Gynaecological Procedures

I have extensive training and experience in gynaecological surgery. This includes a fellowship in minimally invasive surgery in the United Kingdom and I have published a number of papers on the subject.

Major procedures take place at the Mater Hospital, North Sydney. The Mater has nine operating theatres including robotic and endoscopic surgery facilities. Minor procedures also take place at the Genea Day Surgery Unit in the CBD and in my rooms (for example Mirena insertion and colposcopy).

Common procedures

  • Laparoscopy Usually a day-stay or overnight procedure. It requires a general anaesthetic.
    It involves passing a small optical instrument through or just below the naval to visualise pelvic structures. Additional instruments are often inserted in the region of the “bikini line” to allow a more thorough view or to facilitate a specific treatment such as removal of ovarian cysts or endometriosis.

  • Hysteroscopy Unless performed with a laparoscopy, hysteroscopy is a day-stay with return to work the following day.
    Hysteroscopy involves passing a small telescope through the cervix (via the vagina) to view the uterine cavity. It is used to: identify and treat causes of irregular/ heavy bleeding; investigate reproductive problems; take endometrial samples for analysis; remove endometrial polyps; place or remove of Mirena and other IUD’s. More sophisticated hysteroscopic procedures include: endometrial ablation for heavy bleeding; and removal of fibroids that intrude into the uterine cavity.

Given records ▸

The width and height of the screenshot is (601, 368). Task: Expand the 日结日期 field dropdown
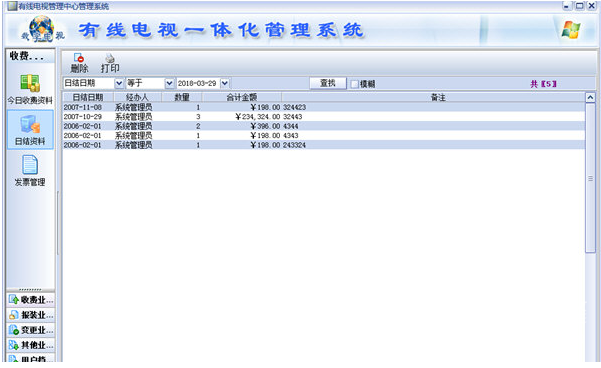pos(119,83)
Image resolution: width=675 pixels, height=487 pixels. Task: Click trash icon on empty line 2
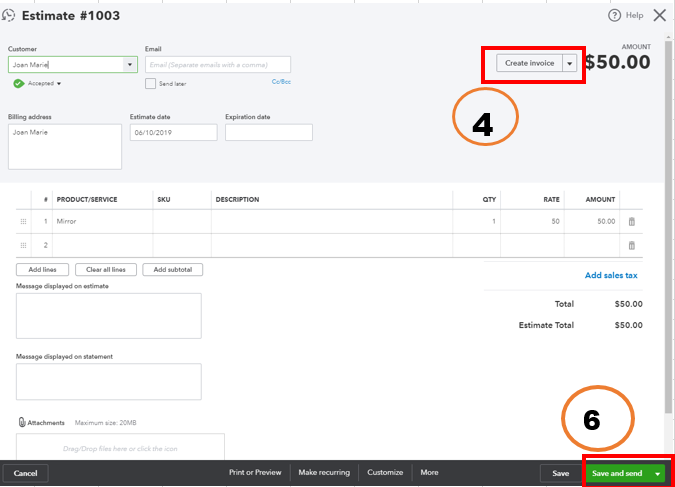631,245
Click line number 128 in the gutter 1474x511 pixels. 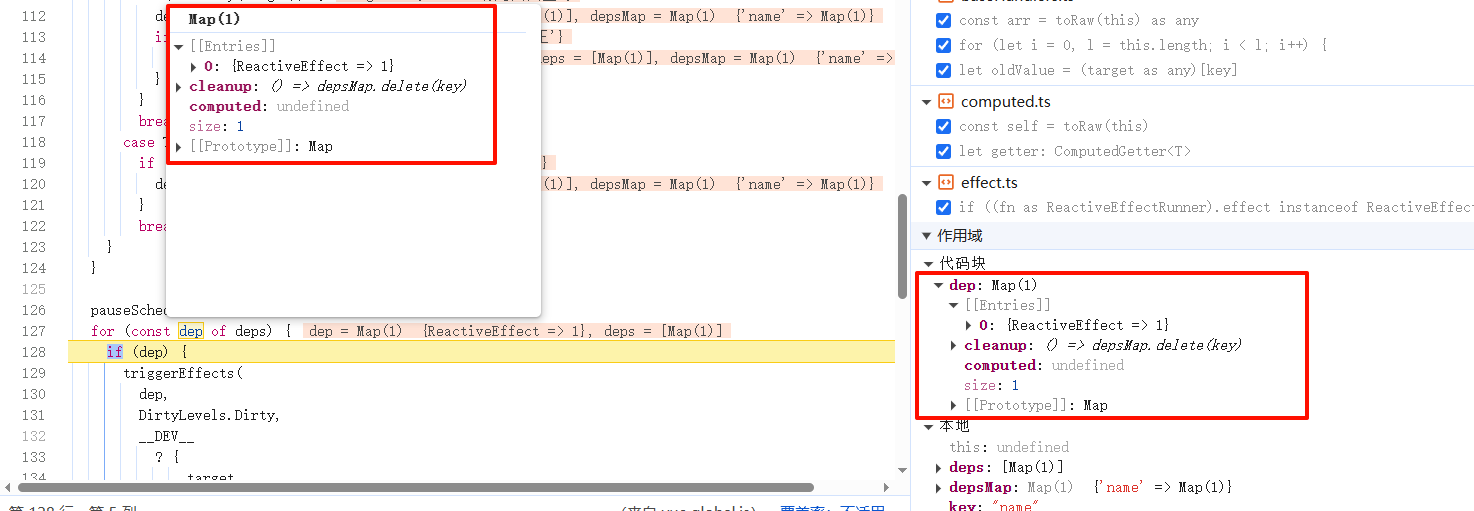pos(33,352)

How to complete this task ▸ Reproduce the entire text on gynecological procedures, word for word. The records have no connection to the text.

Reply to the exercise ▸
Gynaecological Procedures

I have extensive training and experience in gynaecological surgery. This includes a fellowship in minimally invasive surgery in the United Kingdom and I have published a number of papers on the subject.

Major procedures take place at the Mater Hospital, North Sydney. The Mater has nine operating theatres including robotic and endoscopic surgery facilities. Minor procedures also take place at the Genea Day Surgery Unit in the CBD and in my rooms (for example Mirena insertion and colposcopy).

Common procedures

  • Laparoscopy Usually a day-stay or overnight procedure. It requires a general anaesthetic.
    It involves passing a small optical instrument through or just below the naval to visualise pelvic structures. Additional instruments are often inserted in the region of the “bikini line” to allow a more thorough view or to facilitate a specific treatment such as removal of ovarian cysts or endometriosis.

  • Hysteroscopy Unless performed with a laparoscopy, hysteroscopy is a day-stay with return to work the following day.
    Hysteroscopy involves passing a small telescope through the cervix (via the vagina) to view the uterine cavity. It is used to: identify and treat causes of irregular/ heavy bleeding; investigate reproductive problems; take endometrial samples for analysis; remove endometrial polyps; place or remove of Mirena and other IUD’s. More sophisticated hysteroscopic procedures include: endometrial ablation for heavy bleeding; and removal of fibroids that intrude into the uterine cavity.